The results are again mixed in a useful way. lance-graph is competitive across much of the suite, and it’s particularly strong on some of the larger outlier queries: q20 and q30 are the most obvious examples. But it’s not uniformly the fastest or slowest system. Some queries still favor Kuzu/Ladybug, and a few favor Neo4j, which suggests there’s plenty of room in lance-graph for future improvements in performance across a wider range of query shapes, potentially with custom optimizers.

The takeaway is the same as before, just with more confidence: lance-graph is already serious enough to compare against dedicated graph systems on a standard benchmark workload, while keeping the architecture much more composable. It’s not claiming to be the fastest graph query processor. It’s showing that a Cypher frontend, DataFusion execution, and Lance storage can form a credible graph engine without requiring users to pay for and maintain a separate graph database stack.

Towards multimodal knowledge graphs (MMKG)#

Building the graph layer on top of Lance also expands what a graph can represent. Traditional graph databases are good at entities and relationships, but modern AI applications also lean on images, video, audio, and embeddings. With Lance underneath, those payloads ride on the same node tables the graph layer queries: they’re just additional columns in Lance tables.

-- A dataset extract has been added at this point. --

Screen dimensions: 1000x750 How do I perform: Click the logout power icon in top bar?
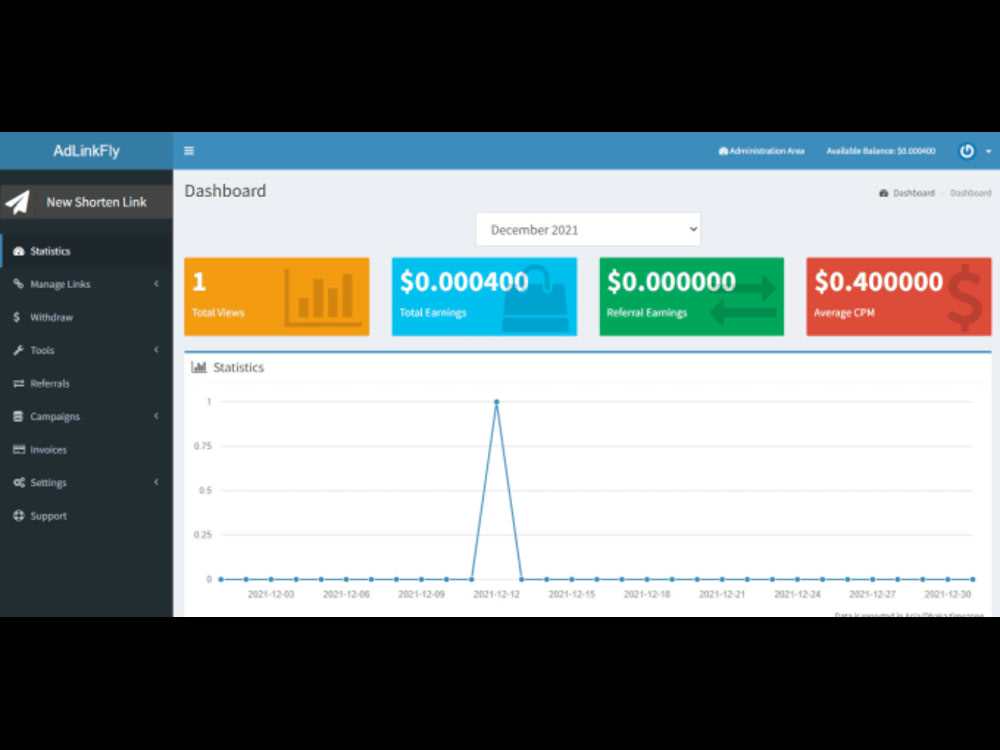tap(966, 151)
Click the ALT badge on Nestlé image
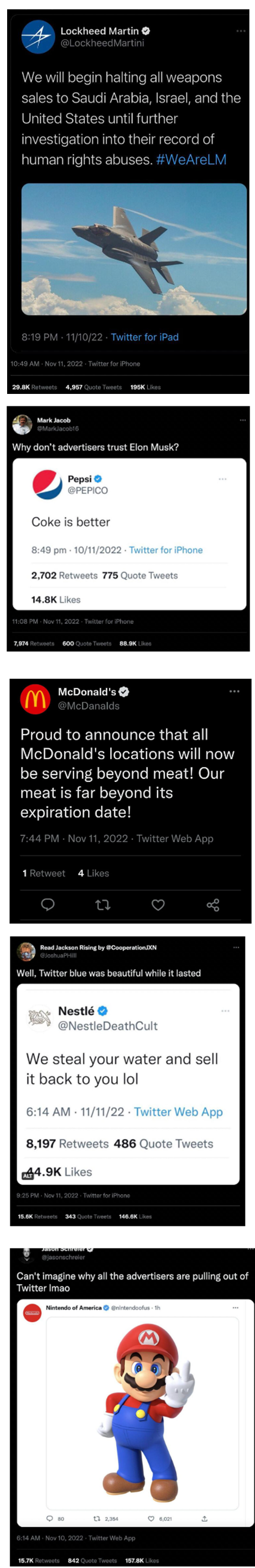255x1568 pixels. pyautogui.click(x=28, y=1176)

Consider a multimodal knowledge graph of recipes. The Recipe node table in Lance format carries structured fields like title and description alongside an image column of raw JPEG bytes and an image_embedding column (a 512-dim CLIP vector). The multimodal payload sits directly on the entity it belongs to.

Co-locating embeddings and raw bytes with metadata in Lance

MATCH (r:Recipe)-[:USES_INGREDIENT]->(i:Ingredient)
WHERE i.name CONTAINS 'chicken'
RETURN r.title, r.image_bytes
LIMIT 10

Cypher handles the graph-shaped work: traversing relationships, filtering on structured properties, and projecting the requested columns. Because the underlying tables are Arrow, RETURN can hand back binary blobs and vectors directly. r.image_bytes comes through as a Python bytes object (raw JPEG, ready to render), and r.image_embedding as a list of floats. There’s no second hop to an object store; the bytes already live in the same Lance table the graph just queried, riding back through the result set with the rest of the projection.

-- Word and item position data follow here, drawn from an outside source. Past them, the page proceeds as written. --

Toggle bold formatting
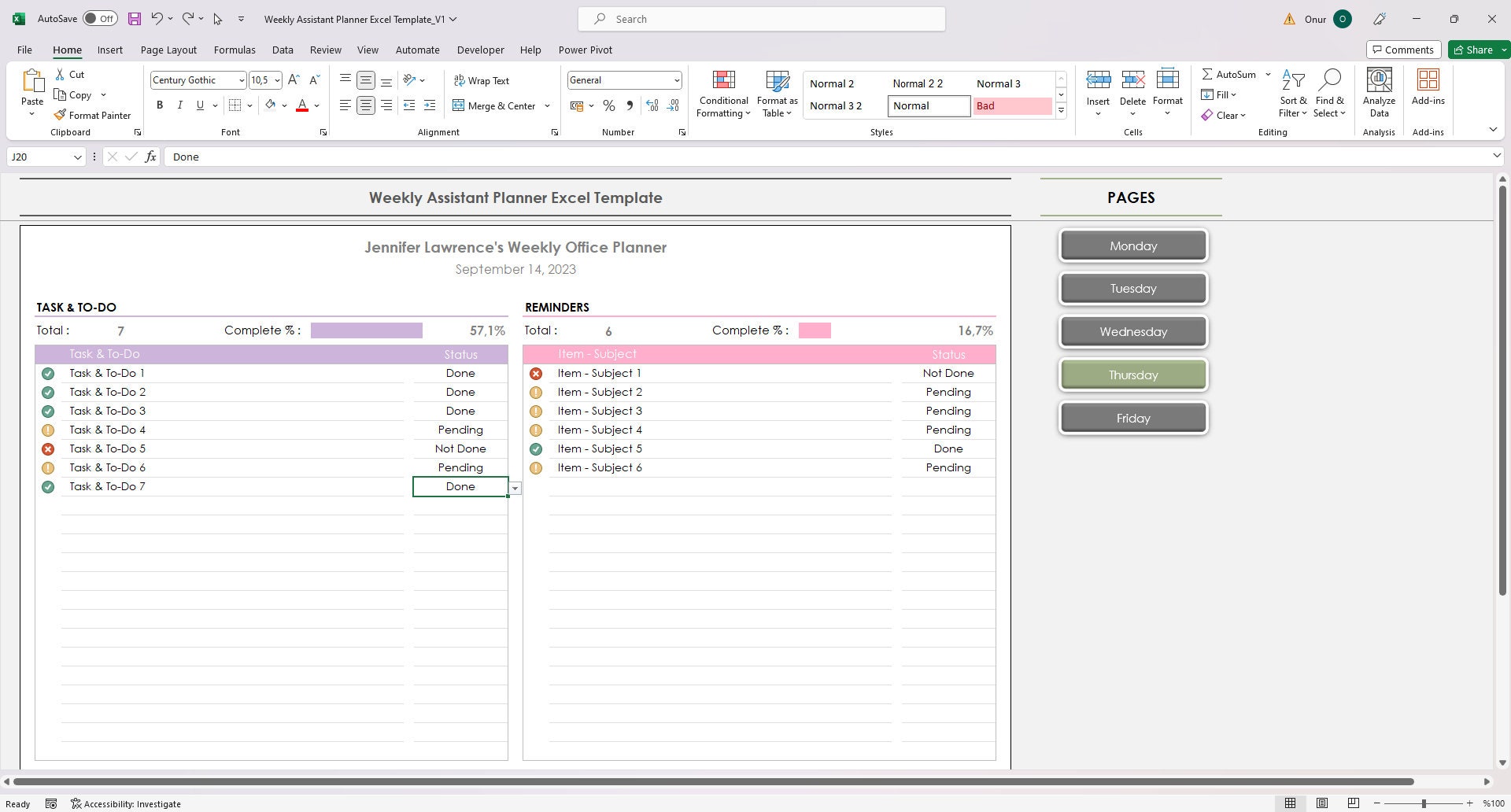The image size is (1511, 812). (x=160, y=105)
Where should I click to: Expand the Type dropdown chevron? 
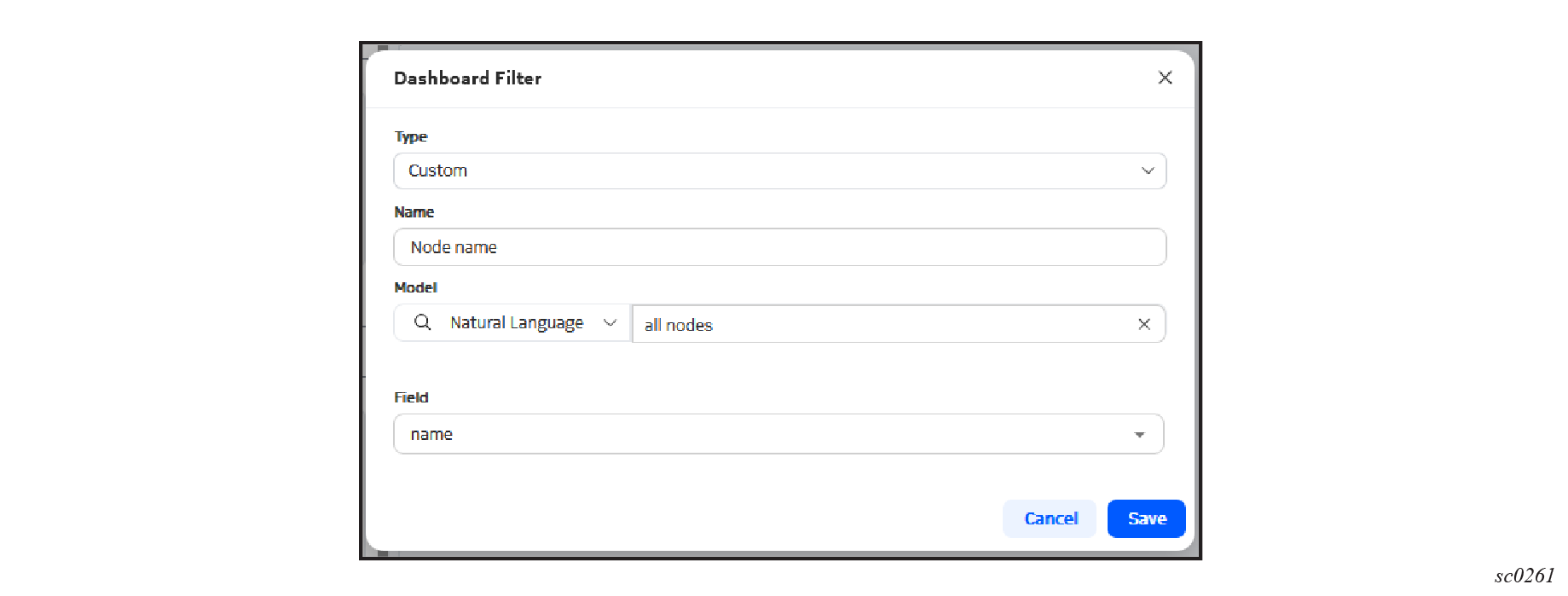[x=1148, y=171]
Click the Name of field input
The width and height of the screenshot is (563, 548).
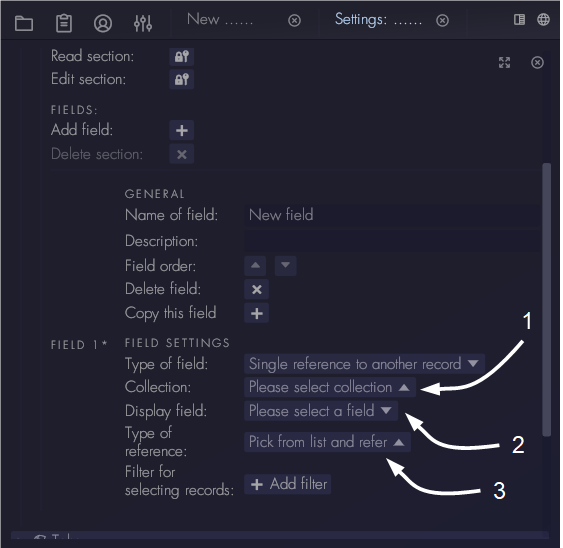(x=392, y=215)
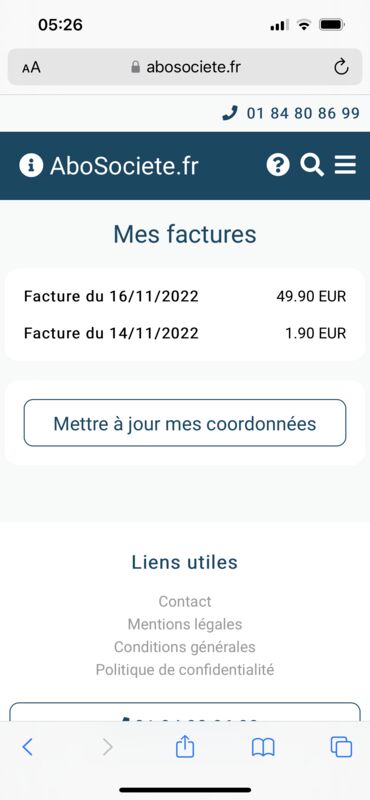Open the Mentions légales link
Screen dimensions: 370x800
coord(185,624)
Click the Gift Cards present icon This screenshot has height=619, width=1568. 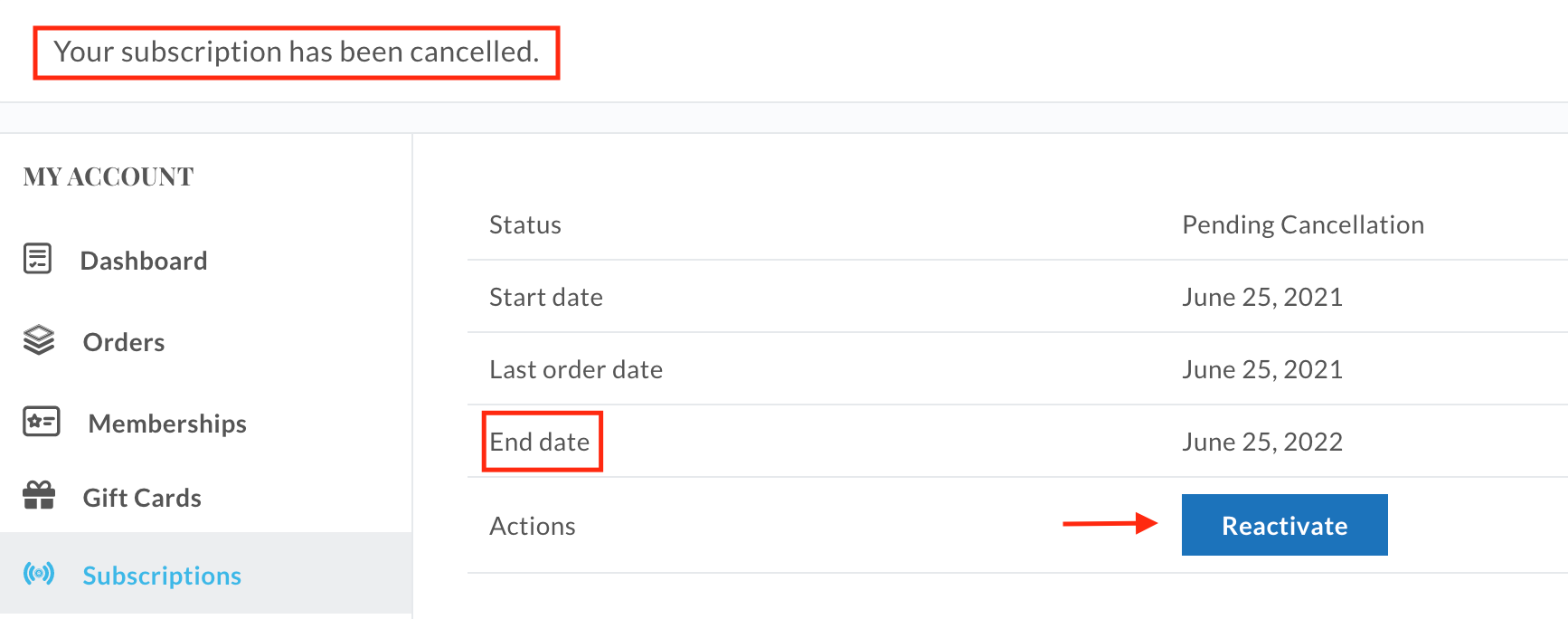[x=39, y=495]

For vector search, lance-graph treats it as a complementary step rather than another Cypher clause. The typical pattern is two-stage: use Cypher to traverse the graph and narrow down to a candidate set, then rank that set with a separate VectorSearch call against an embedding column backed by a Lance ANN index. The VISUALLY_SIMILAR edges in the example above were themselves built this way at ingest time, by running top-k cosine search over image_embedding.

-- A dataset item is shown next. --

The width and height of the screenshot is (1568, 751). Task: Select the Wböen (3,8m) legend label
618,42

The convenience method that ties the two stages together is execute_with_vector_rerank. The query below uses Cypher to find recipes that use chicken, then ranks those candidates by visual similarity to a seed embedding (in this case, the embedding of the Miso-Butter Roast Chicken recipe):

from lance_graph import CypherQuery, DistanceMetric, GraphConfig, VectorSearch

cypher = """
MATCH (r:Recipe)-[:USES_INGREDIENT]->(i:Ingredient)
WHERE i.name CONTAINS 'chicken'
RETURN DISTINCT r.id, r.title, r.image_embedding
"""

results = (
    CypherQuery(cypher)
    .with_config(config)
    .execute_with_vector_rerank(
        datasets,
        VectorSearch("r.image_embedding")
        .query_vector(seed_embedding)
        .metric(DistanceMetric.Cosine)
        .top_k(5)
        .include_distance(True),
    )
)

Running this against the recipes MMKG returns the seed itself first (cosine distance 0.0), followed by other chicken recipes ranked by visual similarity:

0.0000  Miso-Butter Roast Chicken With Acorn Squash Panzanella
0.1153  Thai Muslim-Style Grilled Chicken
0.1273  Braised Chicken Legs With Grapes and Fennel
0.1598  Caesar Salad Roast Chicken
0.1702  Maple Barbecue Grilled Chicken

This showcases the “graph + vector” hybrid in one call within an MMKG: Cypher narrows the search set by ingredient relationship, and VectorSearch ranks the results by image similarity, all over the same Lance tables.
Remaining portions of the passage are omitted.